But 16FF+ Silicon Exists

One of the salient points of our talk with Soft Machines was the fact that silicon talks louder than simulations. Their CTO was very honest and said this before I even had the chance to. The 28nm design was shown in 2014 and data was provided, but no 16FF+ design had since been made public. Soft Machines were happy enough to share with us that they do have the core design for 16nm at HQ being examined:


16nm Silicon of a Shasta design

This is literally a test chip of cores rather than a full SoC, and they are currently running the correlation data between simulation and silicon. We were told that the design errors that the 28nm silicon had, such as cache flushing properly, were fixed. The new silicon also includes power plane management, although customers are welcome to use their own power plane adjustments.

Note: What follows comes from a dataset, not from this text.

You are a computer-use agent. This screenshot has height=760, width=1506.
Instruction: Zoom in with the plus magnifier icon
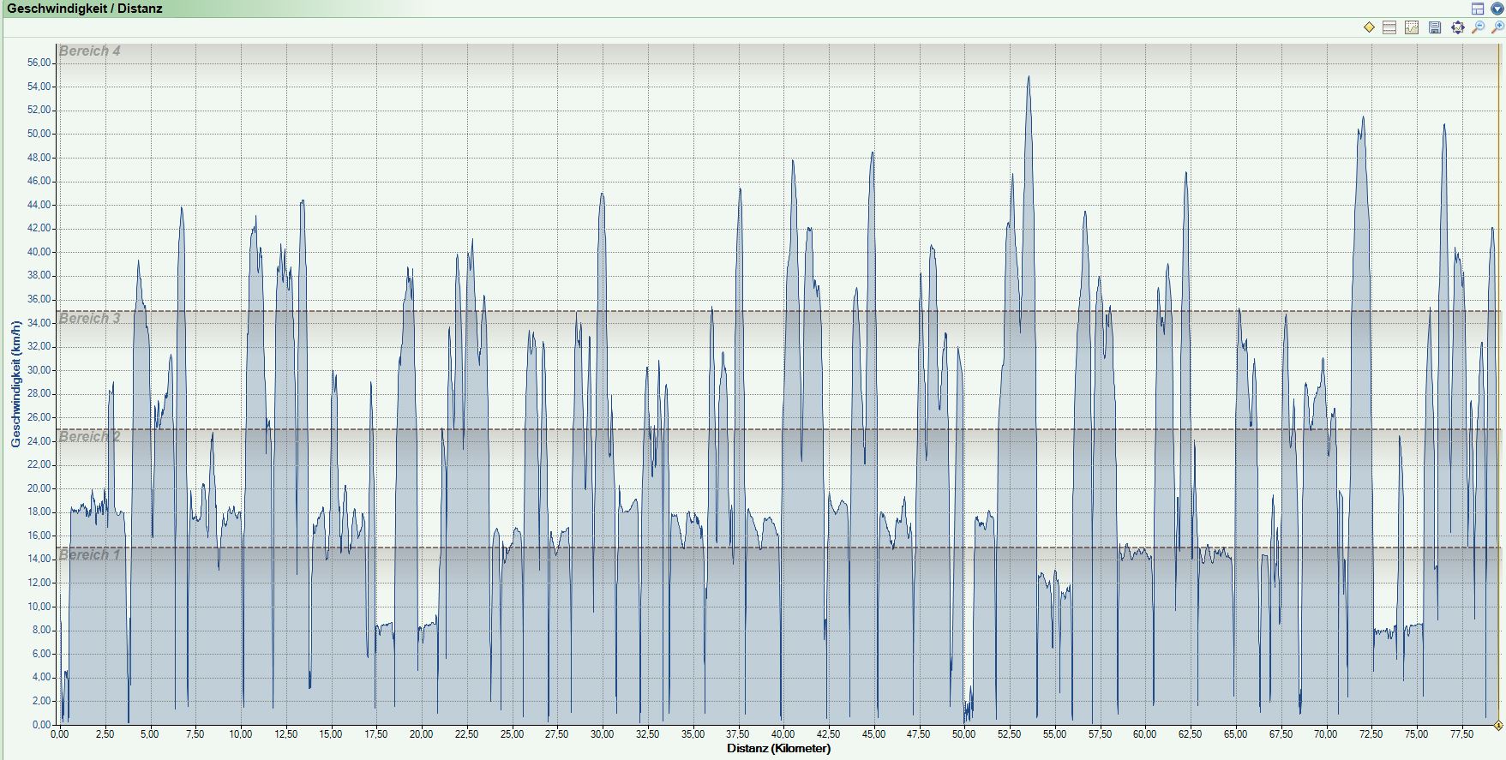tap(1497, 27)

The goal, according to Soft Machines' numbers, is to provide a Shasta core on an optimized 16nm FF+ process at 2GHz at around 2W. Their goal includes scaling the design from SoC to server, meaning that there is the goal to reach a range of 0.5W per core up to 5W per core. Because there’s only one 16FF+ part-SoC early run currently at their headquarters it remains to be seen if that is possible, and requires a partner or investor to get their hands dirty with the technology first.

Before someone jumps up and says "is platform XYZ going to use VISC?", it should be fairly obvious from most public roadmaps covering the next 1-2 years that major platforms will not be using VISC. What we see on public roadmaps is a mix of ARM and x86, and the fact that VISC is a different ISA under the hood (which can run native VISC code without translation) means that there has to be an ecosystem change. Soft Machines, with their announcement last week, is at this time principally fishing for clients, investors, and potentially something more.

The big thing about why this design has got a lot of attention in the media and between analysts is because of the potential. Being able to have many light-weight cores that can share resources between threads would be a major milestone in semiconductor design and the next point in the CISC/RISC lineage. It epitomizes the idea of having all the hardware working on a task no matter what it is, such that you can have many slower power efficient cores working on a single task or one inefficient high power but fast core. If you can spare the die area and have a good ISA translation layer, this opens up some of the power budget in a power limited device. A lot of discussion on laptops or smartphones is all about the power, although Soft Machines believes this can impact servers just as easily. 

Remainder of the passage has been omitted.